▶ [Alıntılanan Metin]

• • • • •

SÜHEYL ÜNVER’LE SOHBETLER

 

Prof. Dr. Ahmet Güner Sayar’ın neşrettiği, Hüsrev Hatemi’nin Menakıb-ı Süheyl Bey olarak adlandırdığı ve kendisinin 1968-1985 arası Ordinaryüs Prof. Dr. Süheyl Ünver ile münasebetleri esnasında derlediği notlarından bazı alıntılar paylaşacağım.

İstanbul’da doğdu. Medresetü’l-Hattatin’de tezhip ve ebru öğrendi. Türk süslemesi minyatür sanatı ile uğraştı. Darülfünun Tıp Fakültesi’ni bitirdi (1920). Paris Tıp Fakültesi’nde iç hastalıkları uzmanlıklarını tamamladı. (1927-1929) Tıp Fakültesi Tedavi Kliniği ile Farmakodinami müderris yardımcılığı yaptı. (1930) Gureba ve Haseki hastanelerinde çalıştı, Sanayi Mektebi’nde asistanlık yaptı. İstanbul Üniversitesi tıp tarihi Enstitüsü’nü kurdu, Güzel Sanatlar Akademisi hocalığı yaptı. 1933 senesinde Üniversite tıp tarihi Enstitüsü direktörü oldu. 1938’de profesör, 1954’te ordinaryüs profesör oldu. 1967’de Cerrahpaşa Tıp Fakültesi’nde tıp tarihi ve Deontoloji kürsüsünü kurdu. İstanbul Güzel sanatlar Akademisinde “Türk Minyatürü ve Süslemesi “hocalığı yaptı. Topkapı Sarayı Müzesi’nde 500 yıllık nakışhaneyi yeniden kurarak öğrenci yetiştirdi. Öğrencilerinden biri de daha sonra nakışhaneyi bırakacağı kızı Gülbün Mesera’dır.

• • • • •

▶ [Gösterilen Veriler]

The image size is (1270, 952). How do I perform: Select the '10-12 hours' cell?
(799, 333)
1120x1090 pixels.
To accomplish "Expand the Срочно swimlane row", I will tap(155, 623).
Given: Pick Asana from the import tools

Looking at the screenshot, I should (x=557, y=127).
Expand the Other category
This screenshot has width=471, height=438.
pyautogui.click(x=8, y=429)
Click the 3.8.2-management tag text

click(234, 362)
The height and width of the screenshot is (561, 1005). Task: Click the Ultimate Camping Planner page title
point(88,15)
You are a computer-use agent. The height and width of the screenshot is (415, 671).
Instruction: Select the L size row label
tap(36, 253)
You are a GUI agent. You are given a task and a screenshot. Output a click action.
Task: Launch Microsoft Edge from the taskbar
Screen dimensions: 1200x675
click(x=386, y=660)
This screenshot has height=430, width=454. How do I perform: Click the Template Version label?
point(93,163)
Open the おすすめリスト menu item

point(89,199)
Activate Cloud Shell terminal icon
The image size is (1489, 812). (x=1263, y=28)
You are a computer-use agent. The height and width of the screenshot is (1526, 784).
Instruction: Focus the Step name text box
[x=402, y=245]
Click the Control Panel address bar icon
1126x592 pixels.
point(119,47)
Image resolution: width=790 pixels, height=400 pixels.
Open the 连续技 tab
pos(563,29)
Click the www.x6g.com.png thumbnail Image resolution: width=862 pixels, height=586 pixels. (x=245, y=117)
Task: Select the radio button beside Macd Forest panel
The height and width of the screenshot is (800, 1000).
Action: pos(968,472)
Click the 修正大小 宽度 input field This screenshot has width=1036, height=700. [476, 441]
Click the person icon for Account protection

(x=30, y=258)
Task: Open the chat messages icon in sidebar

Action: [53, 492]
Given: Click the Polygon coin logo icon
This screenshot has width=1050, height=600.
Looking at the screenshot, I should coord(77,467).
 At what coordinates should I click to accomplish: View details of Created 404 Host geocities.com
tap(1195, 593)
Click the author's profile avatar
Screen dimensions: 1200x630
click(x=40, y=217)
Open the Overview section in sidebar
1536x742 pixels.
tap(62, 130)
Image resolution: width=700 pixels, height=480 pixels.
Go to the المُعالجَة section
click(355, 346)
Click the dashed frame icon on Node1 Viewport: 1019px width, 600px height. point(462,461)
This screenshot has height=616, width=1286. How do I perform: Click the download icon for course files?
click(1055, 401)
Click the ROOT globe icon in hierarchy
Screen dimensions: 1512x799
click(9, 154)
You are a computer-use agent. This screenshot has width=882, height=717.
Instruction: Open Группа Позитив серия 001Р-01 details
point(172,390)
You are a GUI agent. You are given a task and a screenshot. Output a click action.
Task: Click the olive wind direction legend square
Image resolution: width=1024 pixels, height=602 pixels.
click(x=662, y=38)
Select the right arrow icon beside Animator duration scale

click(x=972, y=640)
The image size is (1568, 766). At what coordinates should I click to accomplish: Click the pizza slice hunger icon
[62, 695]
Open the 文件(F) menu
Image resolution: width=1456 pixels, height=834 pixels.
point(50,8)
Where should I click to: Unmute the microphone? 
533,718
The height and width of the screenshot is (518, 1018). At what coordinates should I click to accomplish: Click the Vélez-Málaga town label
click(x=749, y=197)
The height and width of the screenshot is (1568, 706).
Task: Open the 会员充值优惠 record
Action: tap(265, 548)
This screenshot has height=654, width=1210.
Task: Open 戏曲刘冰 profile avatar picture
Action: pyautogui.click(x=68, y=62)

• • • • •

▶ [Verilen Görev A]
Süheyl Ünver hakkındaki metne göre Ünver hangi yıl ordinaryüs profesör oldu?
▶ [Verilen Görev B]
Listede "Click the person icon for Account protection" ifadesini içeren satırla başlayıp "click(355, 346)" ifadesini içeren satıra kadar devam eden satırları, her iki uç satır da dahil olmak üzere hiçbir değişiklik yapmadan aktar.

▶ [Yazılı Yanıt A]
1954'te ordinaryüs profesör oldu.

▶ [Yazılı Yanıt B]
Click the person icon for Account protection

(x=30, y=258)
Task: Open the chat messages icon in sidebar

Action: [53, 492]
Given: Click the Polygon coin logo icon
This screenshot has width=1050, height=600.
Looking at the screenshot, I should coord(77,467).
 At what coordinates should I click to accomplish: View details of Created 404 Host geocities.com
tap(1195, 593)
Click the author's profile avatar
Screen dimensions: 1200x630
click(x=40, y=217)
Open the Overview section in sidebar
1536x742 pixels.
tap(62, 130)
Image resolution: width=700 pixels, height=480 pixels.
Go to the المُعالجَة section
click(355, 346)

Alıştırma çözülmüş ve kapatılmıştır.